All in all, Anastasia feels like a lesser Disney film that never was. It has the same attitude, the same basic story, and the same visual style— down to the way the characters' eyes and mouths are drawn—but it's never as charming or affecting as, say, Beauty and the Beast. On one hand, it seems unfair to compare the film to the best Disney movies of the 1990s, but since Fox Animation Studios was set up specifically to compete with Disney, comparisons are inevitable. Tellingly, the new studio was shut down just three years later, after its Anastasia follow- up, Titan A.E., tanked colossally at the box office. With the shuttering of the studio, the only other real contender for the animation crown fell at Mickey's big yellow shoe-wearing feet. Still, Anastasia is a good-if-not-quite-great entry in animation film history, and it remains a curiosity—the most Disney non-Disney film ever made.
Anastasia Blu-ray, Video Quality
I've read a few harsh reviews of Anastasia's Blu-ray transfer, and honestly, I have no idea what film these folks were watching. While Anastasia's 1080p/AVC-encoded transfer doesn't quite reach the incredibly high bar set by Disney's animated titles, the film certainly looks wonderful here. My sole concern—and this is a relatively small one—is that there are a few scenes, mostly near the end of the film, where slight banding can be noticed in the fine color gradients of the backgrounds. (This is most visible in the sequence where Rasputin confronts the princess on the bridge.) In fact, I'm not entirely sure this is necessarily a compression/encode issue—the color bands may have been present in the source material.
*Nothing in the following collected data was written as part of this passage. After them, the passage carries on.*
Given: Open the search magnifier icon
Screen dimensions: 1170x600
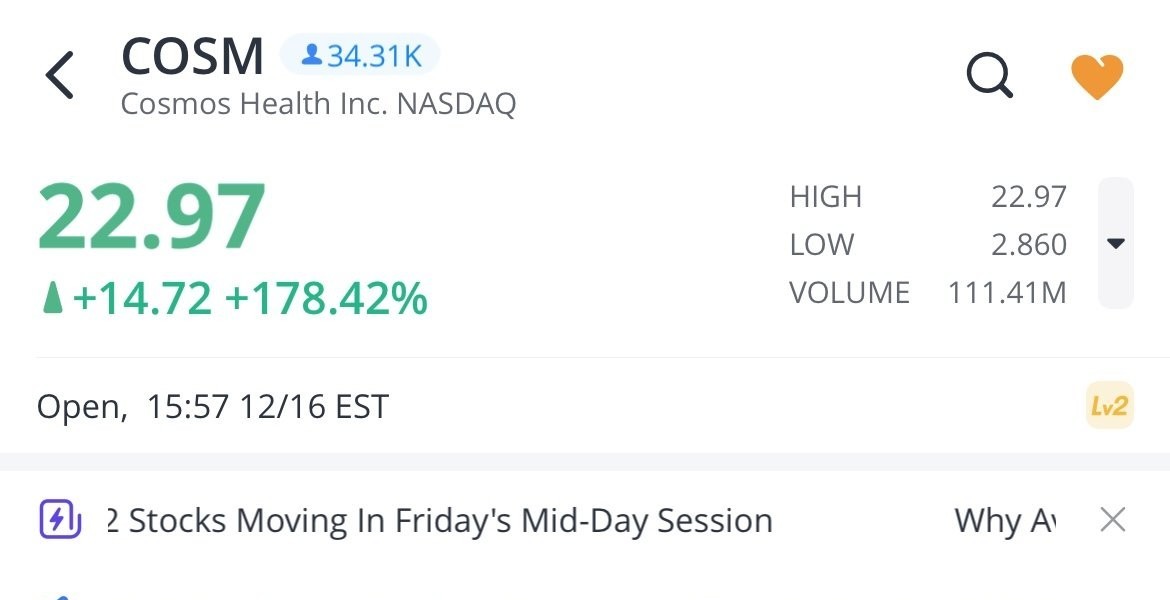Looking at the screenshot, I should pos(990,76).
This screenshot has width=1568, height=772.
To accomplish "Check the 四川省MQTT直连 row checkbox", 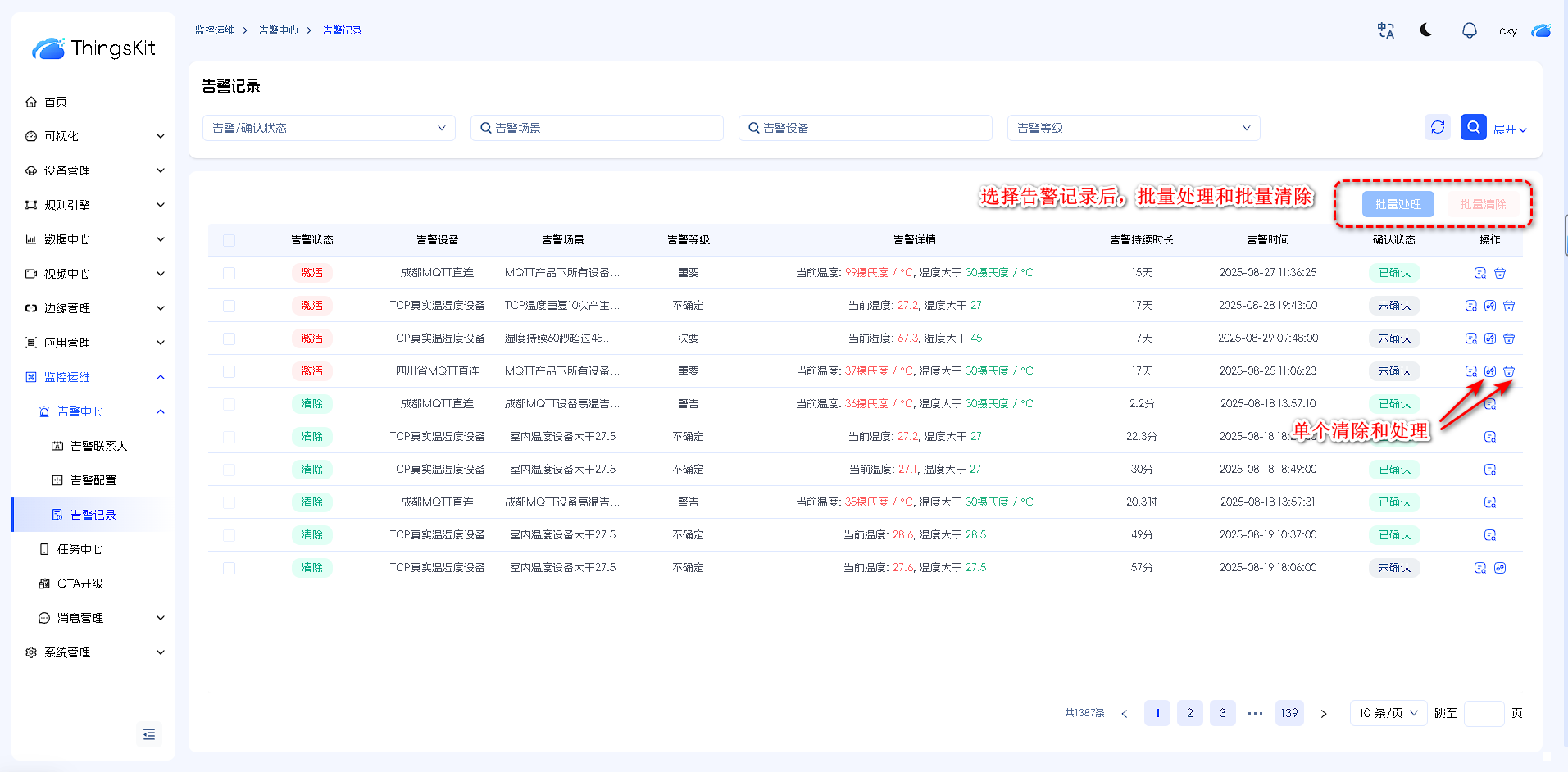I will (x=229, y=371).
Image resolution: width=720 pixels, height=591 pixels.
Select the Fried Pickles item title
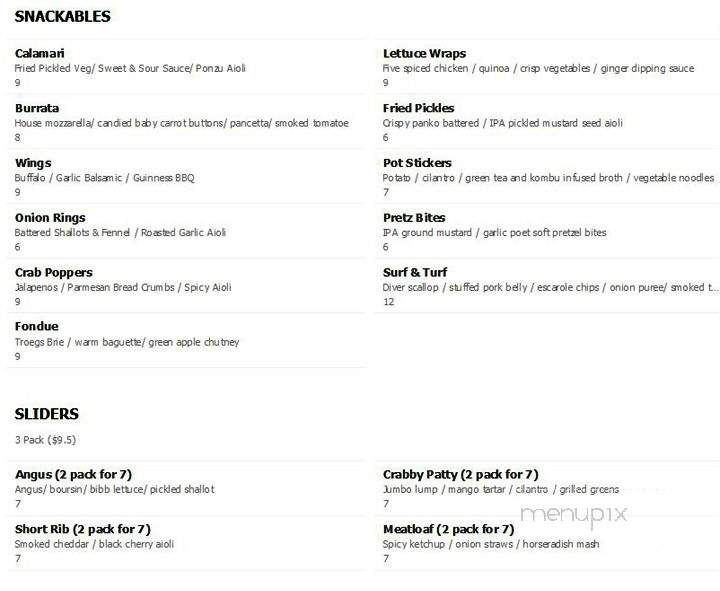418,108
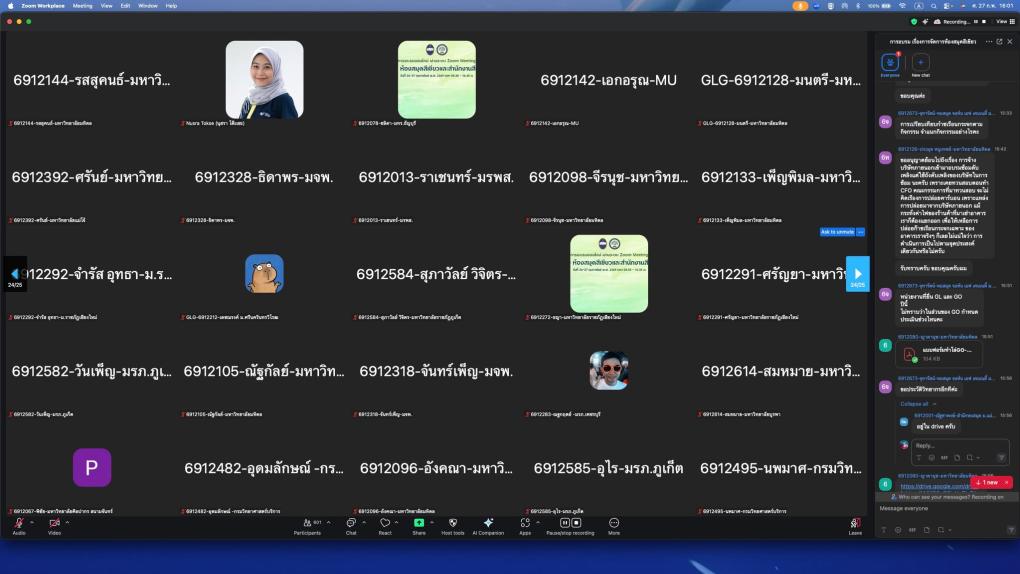1020x574 pixels.
Task: Pause the recording in toolbar
Action: click(564, 523)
I'm withholding my judgment on this one. Regardless, it's a trivial quibble—unless you have a positively enormous screen, you'd have to go out of your way to look for it. In all other regards, this is a solid, problem-free transfer. Outlines are usually crisp and strongly demarcated, the animation is fluid—no herky-jerky pans—and the various implementations of CGI work well with the traditional 2-D drawings to create the illusion of depth. Color reproduction, to my eyes, looks perfectly balanced, neither oversaturated nor too drab. I see no significant problems here. Does the film look as blindingly brilliant as the latest Disney release? No, but judged on its own merits, Anastasia makes a great showing on Blu-ray.
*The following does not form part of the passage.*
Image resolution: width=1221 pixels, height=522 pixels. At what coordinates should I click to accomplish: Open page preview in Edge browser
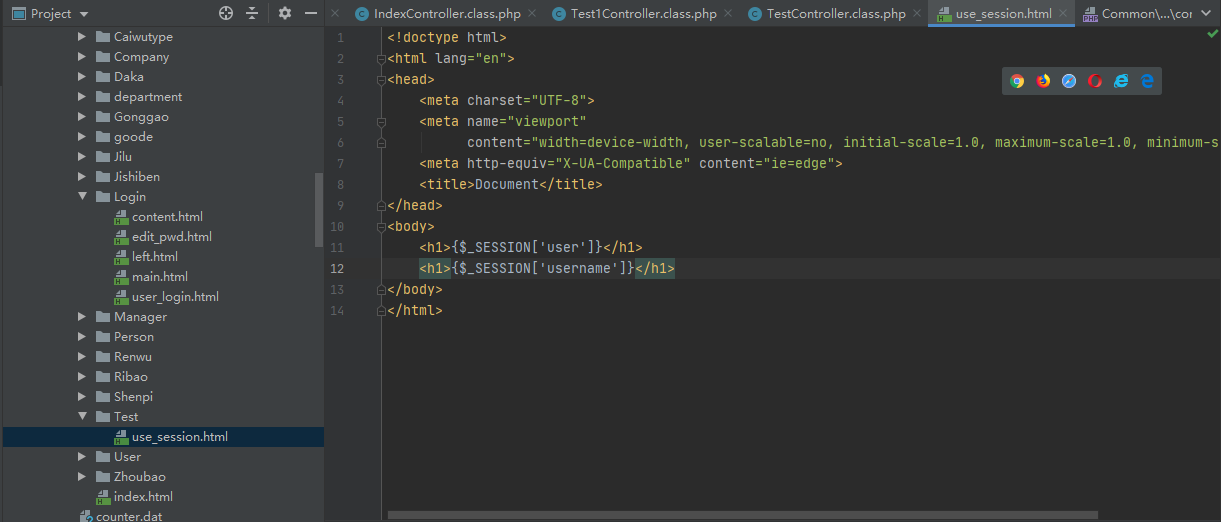(x=1147, y=81)
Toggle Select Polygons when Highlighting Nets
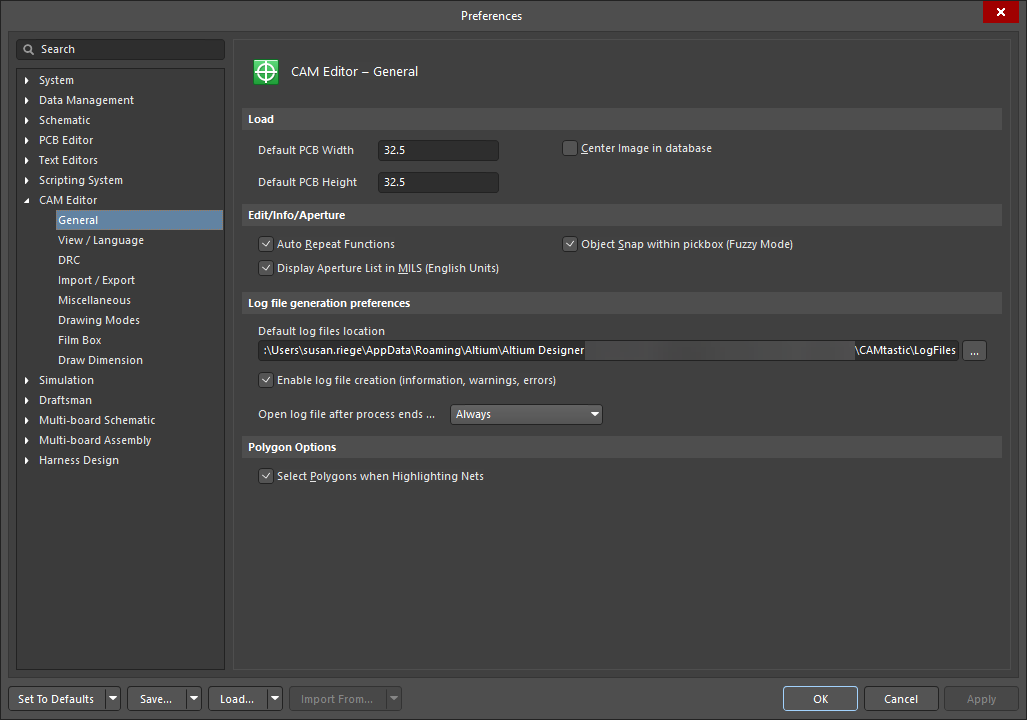 (266, 476)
Anastasia Blu-ray, Audio Quality
When I saw that Fox neglected to put a lossless audio track on their recent Robots release, I was worried—as many of your were, I'm sure—that this would become a trend. Thankfully, that's not the case. This release of Anastasia comes with a DTS-HD Master Audio 5.1 surround mix, and a strong one at that. The film's frequently active sound design gives plenty of opportunity to revel in the sonic benefits of lossless multi-channel audio. The rear channels are put to good use, not only for whiz-bang cross-speaker effects—demon bats winging through the rears, cars screeching from left to right, particles from the train explosion whizzing past your head—but also for ambience, like wintry wind and ballroom clamor. The mix has plenty of oomph, with occasional low-end subwoofer rumble and clarity throughout the spectrum. Of course, music is one of the most prevalent aspects of the mix, and the songs—as well as David Newman's score—sound wonderful. Dialogue throughout is clean, clear, and easy to understand. For those that need or want them, dubs and subtitles are available in a variety of languages.
Anastasia Blu-ray, Special Features and Extras
All previous DVD material has been ported over here, along with the addition of two new remote control-based games.
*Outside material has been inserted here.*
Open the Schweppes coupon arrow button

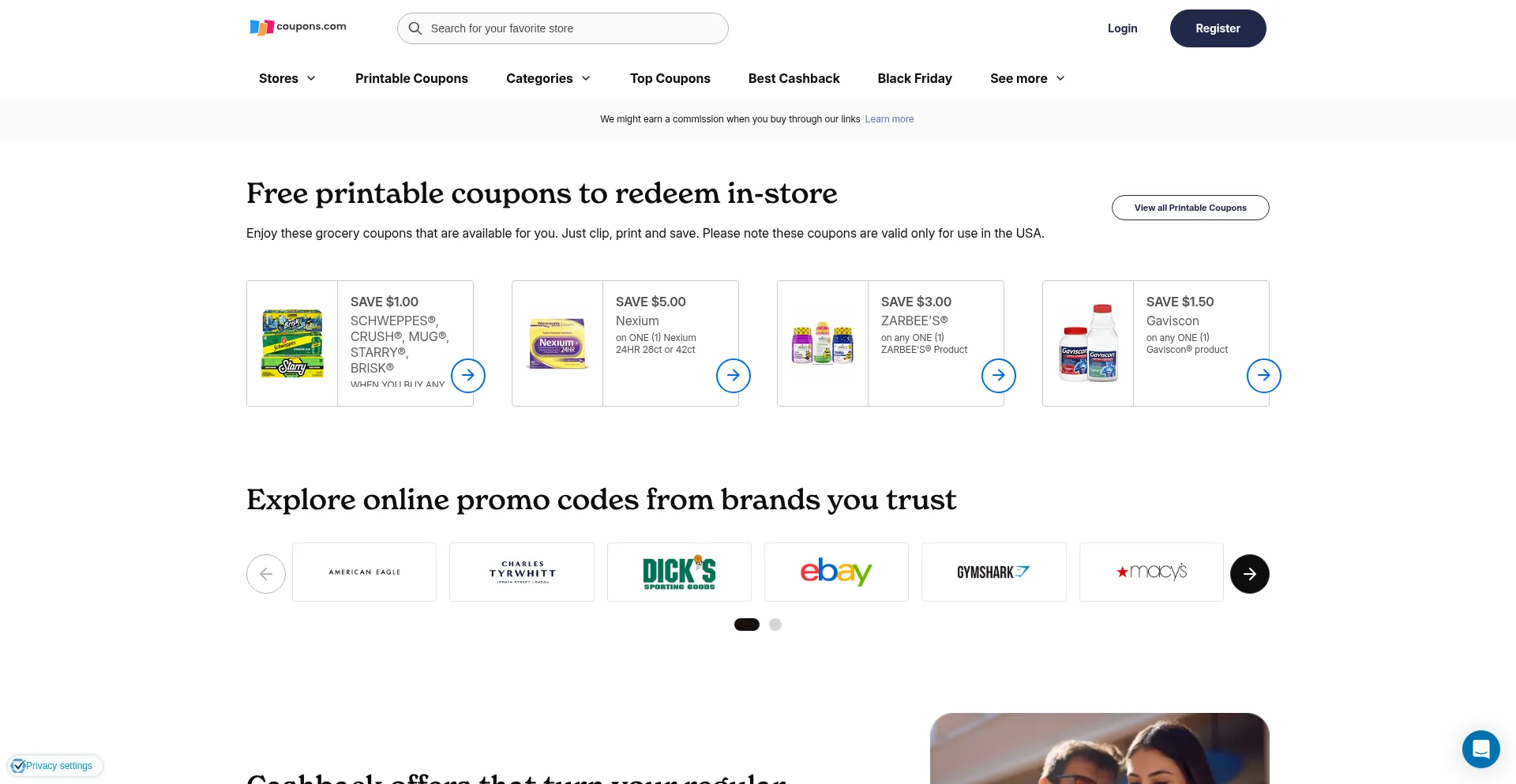pyautogui.click(x=468, y=375)
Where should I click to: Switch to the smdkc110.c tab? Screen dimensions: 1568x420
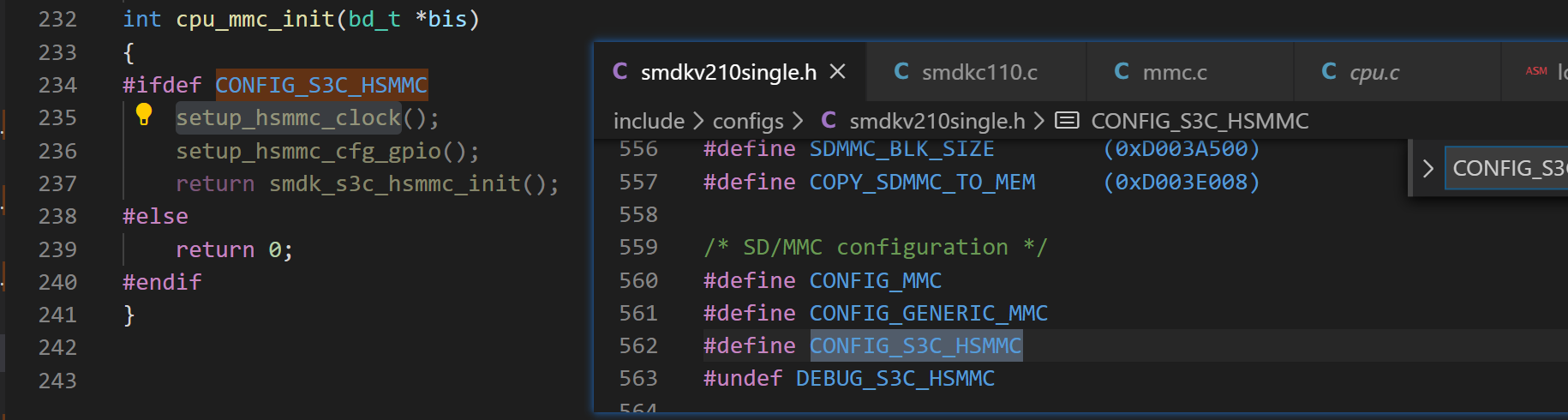979,73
Anastasia Blu-ray, Overall Score and Recommendation
Fox Animation Studios may have folded disastrously in 2000, but on a brighter note, the imprint was revived in 2009 for Wes Anderson's Fantastic Mr. Fox. Here's hoping the studio lasts long enough this time around to take a real pop at the champ! Anastasia was a strong effort on Fox's part to topple Disney's dominance, but Mickey was and is a seemingly immovable object. Still, the film has developed quite a following over the years— especially among Don Bluth's ardent followers—and it definitely has its merits. It looks great on Blu-ray too, so I see no reason for animation fans not to pick this one up.
Anastasia: Other Editions
Blu-ray bundles with Anastasia (1 bundle)
Anastasia Blu-ray, News and Updates
• Family Blu-ray Wave from Fox in March - January 21, 2011
An early announcement to retailers indicates that 20th Century Fox Home Entertainment will release five family titles from its catalog on Blu-ray on March 22, : Anastasia (Don Bluth/GaryGoldman, 1997), Because of Winn-Dixie (Wayne Wang, 2005), Flicka (Michael Mayer, ...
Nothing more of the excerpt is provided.